= WORK TO COMPLETE =
Copy the data below exactly. Any pictures in it should be omitted.

━━━━━ DATA FOR THIS TASK

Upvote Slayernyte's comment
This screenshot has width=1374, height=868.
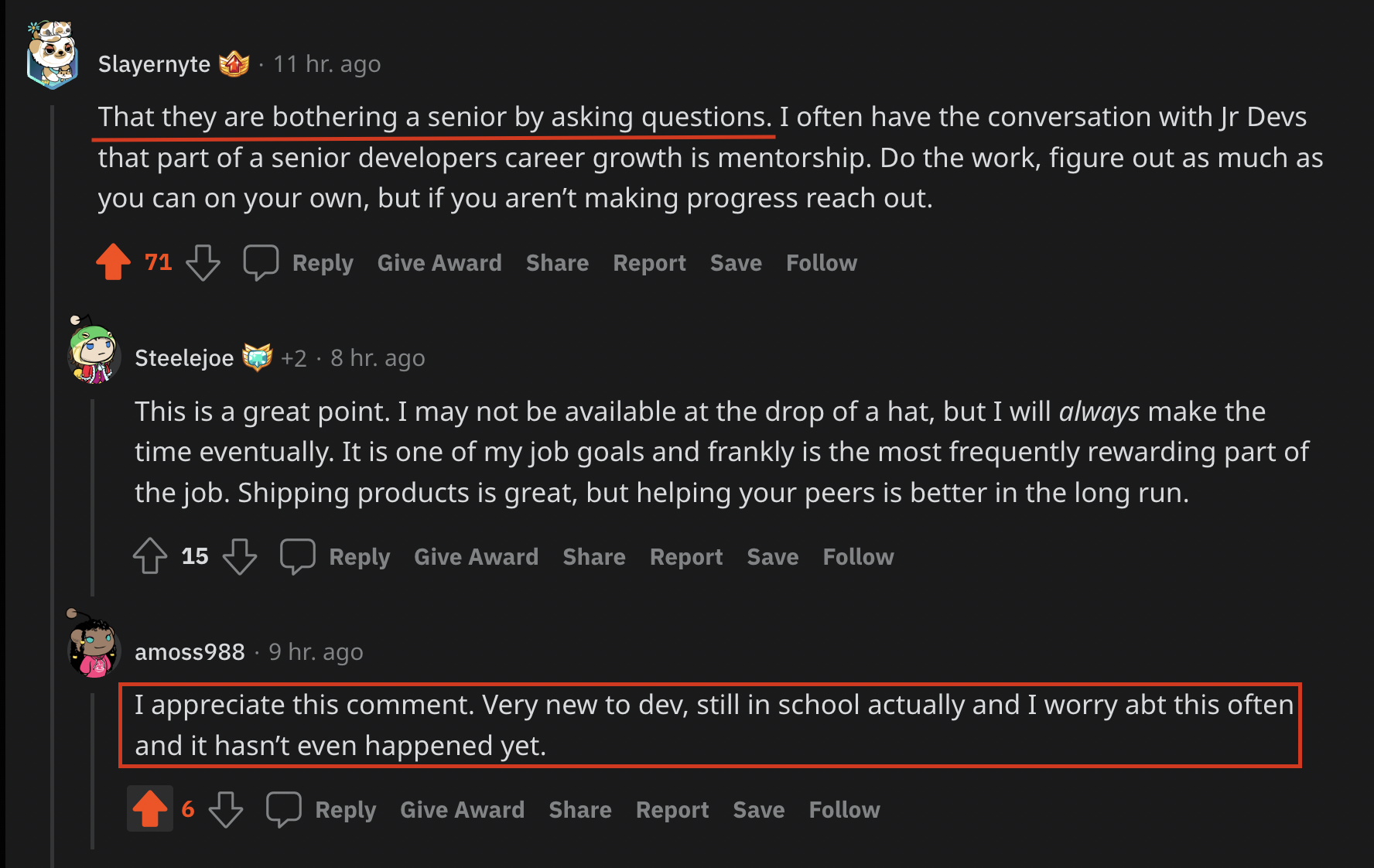[113, 261]
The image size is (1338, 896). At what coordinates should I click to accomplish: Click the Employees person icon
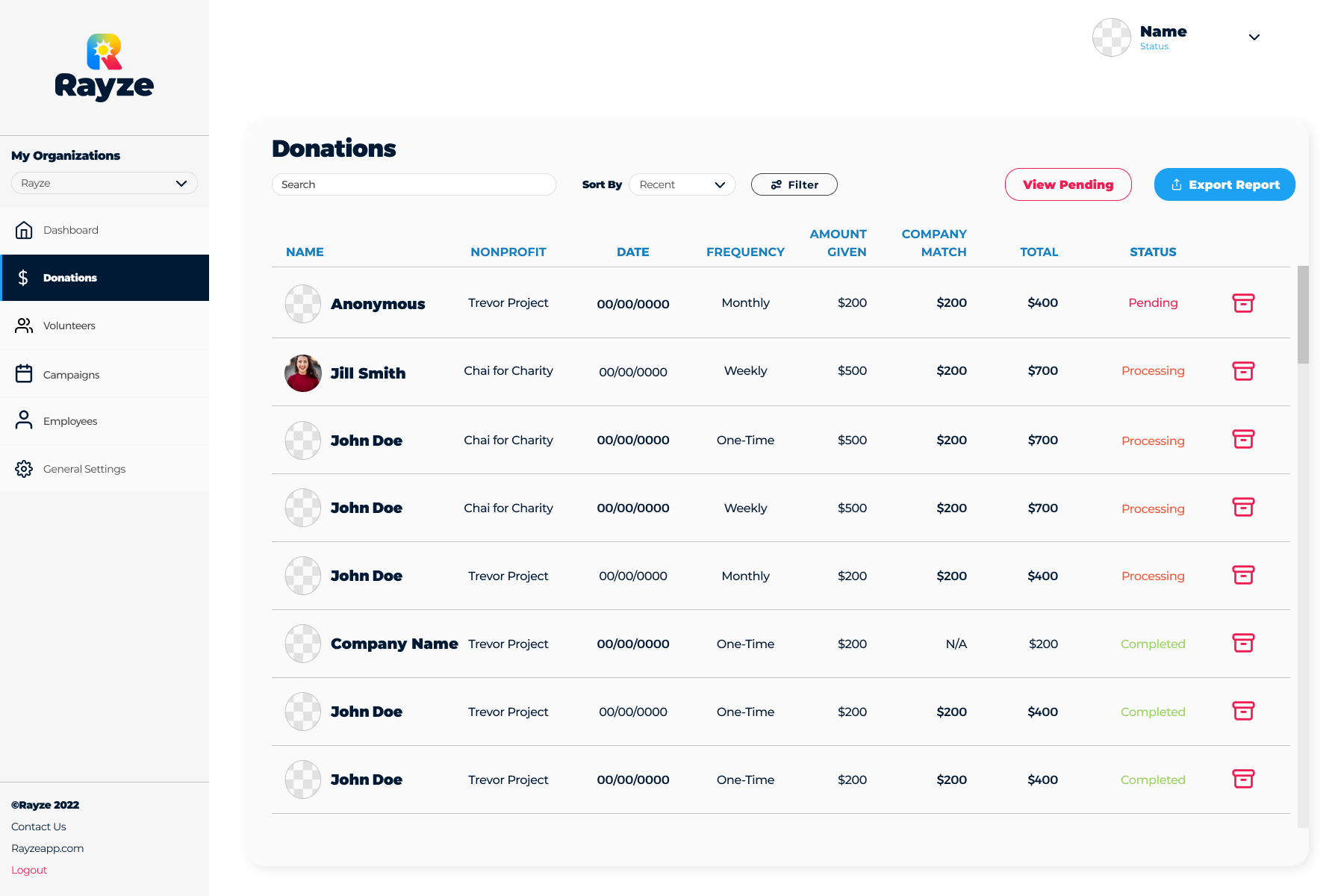[24, 420]
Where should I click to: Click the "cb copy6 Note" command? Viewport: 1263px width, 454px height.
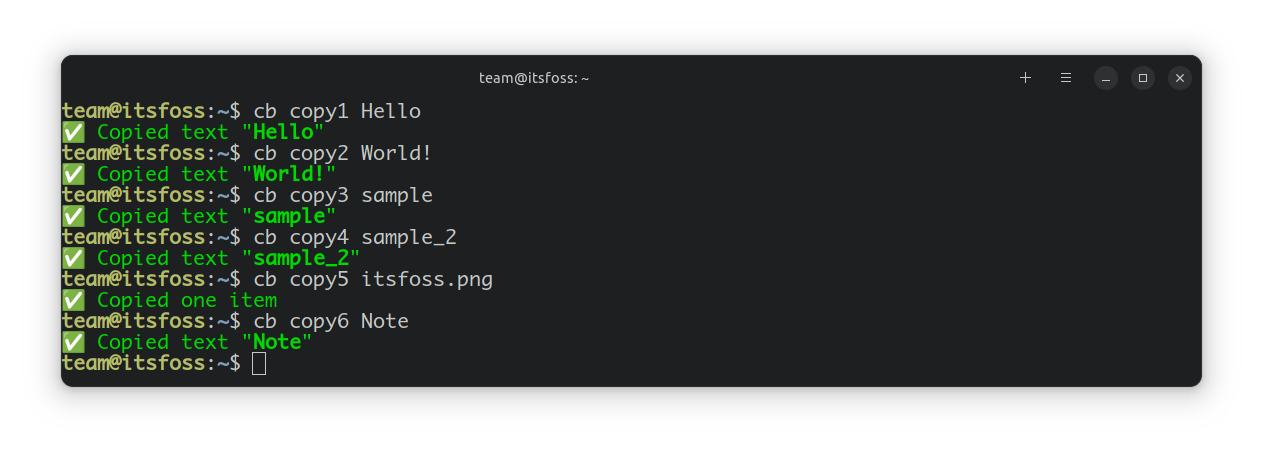(x=331, y=321)
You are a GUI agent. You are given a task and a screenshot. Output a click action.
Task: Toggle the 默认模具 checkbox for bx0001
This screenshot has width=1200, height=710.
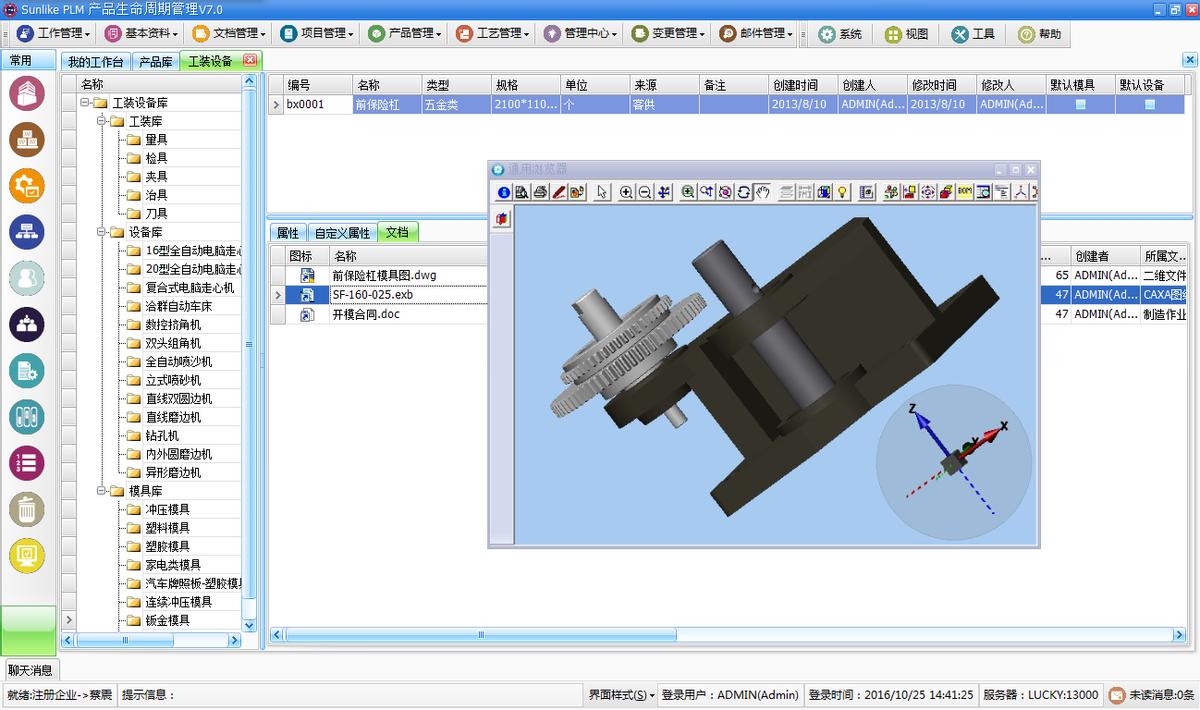(x=1080, y=104)
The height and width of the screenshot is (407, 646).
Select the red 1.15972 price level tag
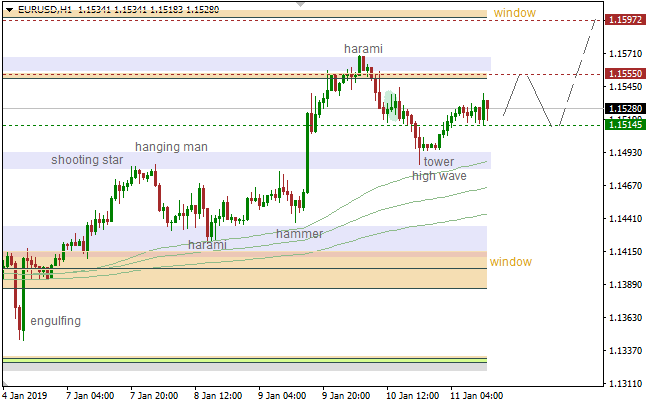tap(625, 20)
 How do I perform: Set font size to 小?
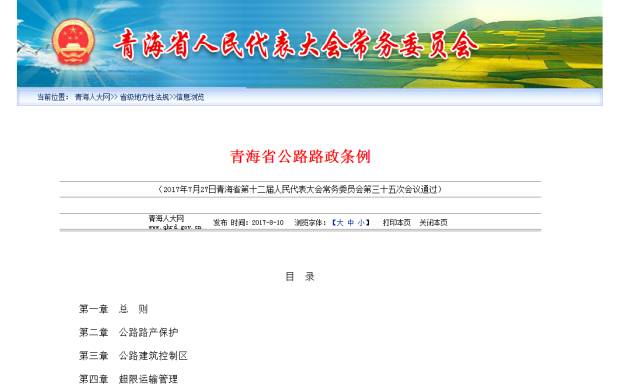pos(361,223)
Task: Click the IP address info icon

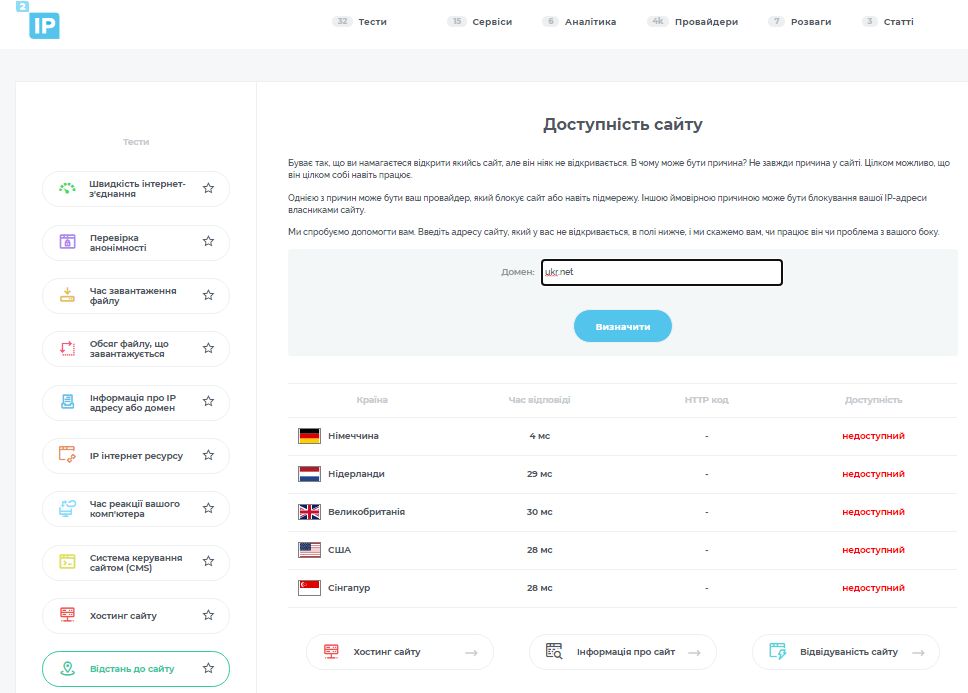Action: [67, 402]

━━━━━━━━━━

= REPLY TO THE TASK =
Upvote Slayernyte's comment
This screenshot has width=1374, height=868.
[113, 261]
The image size is (1338, 896). At what coordinates should I click to accomplish: Click the Employees person icon
[24, 420]
Where should I click to: Click the "cb copy6 Note" command? Viewport: 1263px width, 454px height.
(x=331, y=321)
You are a GUI agent. You are given a task and a screenshot. Output a click action.
Task: Toggle the 默认模具 checkbox for bx0001
This screenshot has width=1200, height=710.
(x=1080, y=104)
The height and width of the screenshot is (407, 646).
Select the red 1.15972 price level tag
tap(625, 20)
 How do I perform: Set font size to 小?
pos(361,223)
Task: Click the IP address info icon

Action: [67, 402]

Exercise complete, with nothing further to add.